_Extract provided:_
[start]

If the observation probabilities are time-dependent, one would use:

observedStates[1:T] ~ dHMMo(initStates[1:S], observationProbs[1:S, 1:O, 1:T], transitionProbs[1:S, 1:S], 1, T)

Value

For dHMM and dHMMo: the probability (or likelihood) or log probability of observation vector x.

For rHMM and rHMMo: a simulated detection history, x.

Notes for use with automatic differentiation

The dHMM[o] distributions should work for models and algorithms that use nimble's automatic differentiation (AD) system. In that system, some kinds of values are "baked in" (cannot be changed) to the AD calculations from the first call, unless and until the AD calculations are reset. For the dHMM[o] distributions, the sizes of the inputs and the data (x) values themselves are baked in. These can be different for different iterations through a for loop (or nimble model declarations with different indices, for example), but the sizes and data values for each specific iteration will be "baked in" after the first call. In other words, it is assumed that x are data and are not going to change.

Author(s)

Ben Goldstein, Perry de Valpine, and Daniel Turek

References

D. Turek, P. de Valpine and C. J. Paciorek. 2016. Efficient Markov chain Monte Carlo sampling for hierarchical hidden Markov models. Environmental and Ecological Statistics 23:549–564. DOI 10.1007/s10651-016-0353-z

See Also

For dynamic hidden Markov models with time-dependent transitions, see dDHMM and dDHMMo. For simple capture-recapture, see dCJS.

Examples

# Set up constants and initial values for defining the model
len <- 5 # length of dataset
dat <- c(1,2,1,1,2) # A vector of observations
init <- c(0.4, 0.2, 0.4) # A vector of initial state probabilities
probObs <- t(array( # A matrix of observation probabilities
       c(1, 0,
         0, 1,
         0.2, 0.8), c(2, 3)))
probTrans <- t(array( # A matrix of transition probabilities
        c(0.6, 0.3, 0.1,
          0, 0.7, 0.3,
          0, 0, 1), c(3,3)))

# Define code for a nimbleModel
 nc <- nimbleCode({
   x[1:5] ~ dHMM(init[1:3], probObs = probObs[1:3,1:2],
                 probTrans = probTrans[1:3, 1:3], len = 5, checkRowSums = 1)

   for (i in 1:3) {
     for (j in 1:3) {
       probTrans[i,j] ~ dunif(0,1)
     }

     probObs[i, 1] ~ dunif(0,1)
     probObs[i, 2] <- 1 - probObs[i, 1]
   }
 })

[end]

_Data entries:_
[start]

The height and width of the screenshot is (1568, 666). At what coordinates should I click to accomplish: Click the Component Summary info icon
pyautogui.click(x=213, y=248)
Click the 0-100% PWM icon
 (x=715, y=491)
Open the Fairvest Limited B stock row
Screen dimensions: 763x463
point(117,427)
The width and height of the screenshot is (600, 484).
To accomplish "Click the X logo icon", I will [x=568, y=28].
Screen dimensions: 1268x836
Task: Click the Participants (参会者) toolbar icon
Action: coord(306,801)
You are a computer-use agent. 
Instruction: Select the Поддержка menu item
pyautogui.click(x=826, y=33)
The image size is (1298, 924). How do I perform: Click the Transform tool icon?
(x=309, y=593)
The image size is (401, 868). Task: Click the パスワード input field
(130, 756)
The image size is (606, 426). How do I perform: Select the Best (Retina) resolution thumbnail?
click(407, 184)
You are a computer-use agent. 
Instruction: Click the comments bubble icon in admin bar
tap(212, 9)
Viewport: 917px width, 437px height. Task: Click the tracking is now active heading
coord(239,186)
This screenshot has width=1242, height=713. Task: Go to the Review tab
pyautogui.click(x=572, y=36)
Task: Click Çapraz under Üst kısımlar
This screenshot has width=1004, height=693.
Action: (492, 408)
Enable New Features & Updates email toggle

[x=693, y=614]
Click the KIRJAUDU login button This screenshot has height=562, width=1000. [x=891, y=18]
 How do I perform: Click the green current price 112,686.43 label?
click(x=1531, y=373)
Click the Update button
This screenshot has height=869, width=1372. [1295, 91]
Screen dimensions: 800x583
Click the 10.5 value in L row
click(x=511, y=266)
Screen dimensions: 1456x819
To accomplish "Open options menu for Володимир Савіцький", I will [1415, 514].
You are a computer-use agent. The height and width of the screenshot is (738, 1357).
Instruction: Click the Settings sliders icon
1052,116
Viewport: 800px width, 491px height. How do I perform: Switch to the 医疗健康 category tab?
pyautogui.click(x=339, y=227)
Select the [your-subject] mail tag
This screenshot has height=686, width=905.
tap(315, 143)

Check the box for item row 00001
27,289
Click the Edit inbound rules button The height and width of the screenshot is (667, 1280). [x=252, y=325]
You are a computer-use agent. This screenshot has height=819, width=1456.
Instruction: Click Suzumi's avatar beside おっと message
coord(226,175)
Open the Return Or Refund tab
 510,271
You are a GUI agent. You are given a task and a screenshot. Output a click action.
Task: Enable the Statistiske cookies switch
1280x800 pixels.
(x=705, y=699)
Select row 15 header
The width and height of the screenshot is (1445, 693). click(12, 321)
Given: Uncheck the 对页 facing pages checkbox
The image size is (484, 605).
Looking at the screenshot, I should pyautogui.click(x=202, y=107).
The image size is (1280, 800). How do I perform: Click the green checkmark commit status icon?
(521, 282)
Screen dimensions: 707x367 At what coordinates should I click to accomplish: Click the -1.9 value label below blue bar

[end]

_Task list:_
1. In the hidden Markov model documentation, what is baked in to the automatic differentiation calculations for the dHMM[o] distributions?
2. Retype the portion of the hidden Markov model documentation starting with "Ben Goldstein, Perry" and going on through "capture-recapture, see dCJS.".
The listing was drawn from a different source than the hidden Markov model documentation.

_Answers to the exercise:_
1. The sizes of the inputs and the data (x) values themselves.

2.
Ben Goldstein, Perry de Valpine, and Daniel Turek

References

D. Turek, P. de Valpine and C. J. Paciorek. 2016. Efficient Markov chain Monte Carlo sampling for hierarchical hidden Markov models. Environmental and Ecological Statistics 23:549–564. DOI 10.1007/s10651-016-0353-z

See Also

For dynamic hidden Markov models with time-dependent transitions, see dDHMM and dDHMMo. For simple capture-recapture, see dCJS.